**Using the information**
a: Please copy the half-moon cookie recipe starting with "4. Mix ground" and going on through "light and fluffy.", swapping "shortening" for "margarine".
b: Write the next part of the half-moon cookie recipe, picking up after its last step.

### Passage ###

Happy half-moon cookies

Delicious half-moon cookies, also known as black-and-whites, that won't disappoint- whatever you call them!
Prep Time 30 minutes
Cook Time 20 minutes
icing time 15 minutes
Total Time 1 hour 5 minutes
Servings: 16 4 inch cookies
Course: Dessert
Cuisine: vegan

Ingredients
  

  • 2 3/4 cups all-purpose flour 340 grams
  • 1 teaspoon baking powder 4.6 grams
  • 1 teaspoon baking soda 4.6 grams
  • 1/2 teaspoon salt 3 grams
  • 3/4 cup shortening or vegan butter 170 grams
  • 1 cup sugar 200 grams
  • 2 tablespoons ground flax seed 22 grams
  • 6 tablespoons water 88.7 ml (or 3 fluid ounces)
  • 3/4 cup soy milk 177 ml
  • 1 tablespoon vinegar 16 ml
  • 1 tablespoon vanilla 14.8 ml
Vanilla icing
  • 2 cups organic powdered sugar sifted. 240 grams
  • 2 tablespoons water add more, a few drops at a time, if too thick
  • 1 tablespoon light corn syrup make our corn syrup sub recipe or use store-bought
  • 1/2 teaspoon vanilla
chocolate icing
  • 2 cups organic powdered sugar sifted 240 grams
  • 2+ tablespoons water
  • 1 tablespoon light corn syrup Make our corn syrup recipe or use store-bought
  • 1/2 teaspoon vanilla
  • 6 tablespoons cocoa powder 36 grams

Method
 

Cookie Instructions
  1. Preheat oven to 350 F.
  2. Whisk flour, baking powder, baking soda, and salt together in a medium size bowl.
  3. Add vinegar to soymilk to sour and set aside.
  4. Mix ground flax seed with water and let set for about 5 minutes to gel.
  5. Cream shortening (or vegan butter) until light
  6. Add sugar to shortening and blend very well until light and fluffy.
  7. Add flax and water mixture, and vanilla to shortening and sugar and mixture.

### Stored data ###

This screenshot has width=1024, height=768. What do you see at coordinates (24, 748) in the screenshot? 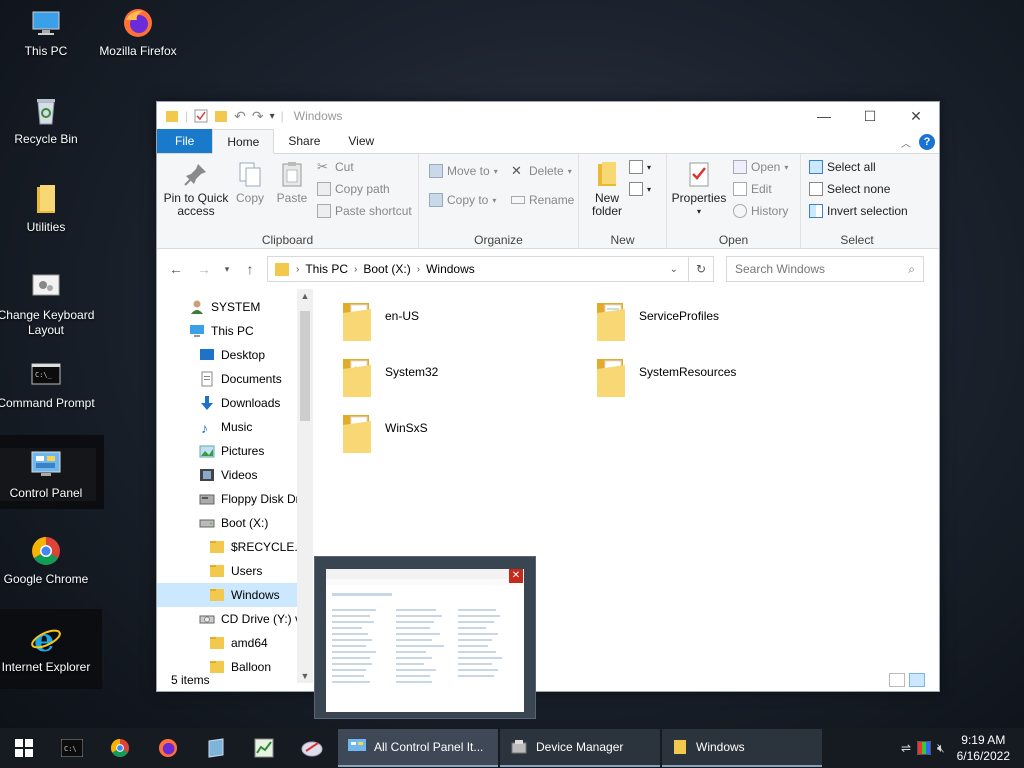
I see `start-button` at bounding box center [24, 748].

###

**Activity answers**
a:
4. Mix ground flax seed with water and let set for about 5 minutes to gel.
  5. Cream margarine (or vegan butter) until light
  6. Add sugar to margarine and blend very well until light and fluffy.

b:
  8. Add 1/3 of the flour mixture into the wet mixture and stir to incorporate. Then add 1/2 of the soymilk mixture, and stir. Then add 1/2 of the dry mixture, then the rest of the milk mixture, and then the last of the flour mix, stirring to incorporate the mixture together after each addition.
  9. Drop 1/4 cup for each cookie onto parchment paper lined cookie sheet. Cookies will spread so leave at least 3 inches between each cookie.
  10. Cook for about 18-20 minutes until a light golden brown.
  11. Cool on a wire rack.
  12. When cooled, frost the bottoms (flat side of cookie) with 1/2 vanilla. Let dry for about 30 minutes. Then frost the other half of the cookie with chocolate icing.
  13. Store in an air-tight container for up to 3 days. Can freeze.
vanilla icing
  1. Mix all vanilla icing ingredients together until smooth and easy to stir.
chocolate icing
  1. Mix all the chocolate icing ingredients together, adding more water as needed if it's too thick.

Notes

Make our Corn Syrup/Honey Substitute Recipe. (No corn or Bee vomit!) :)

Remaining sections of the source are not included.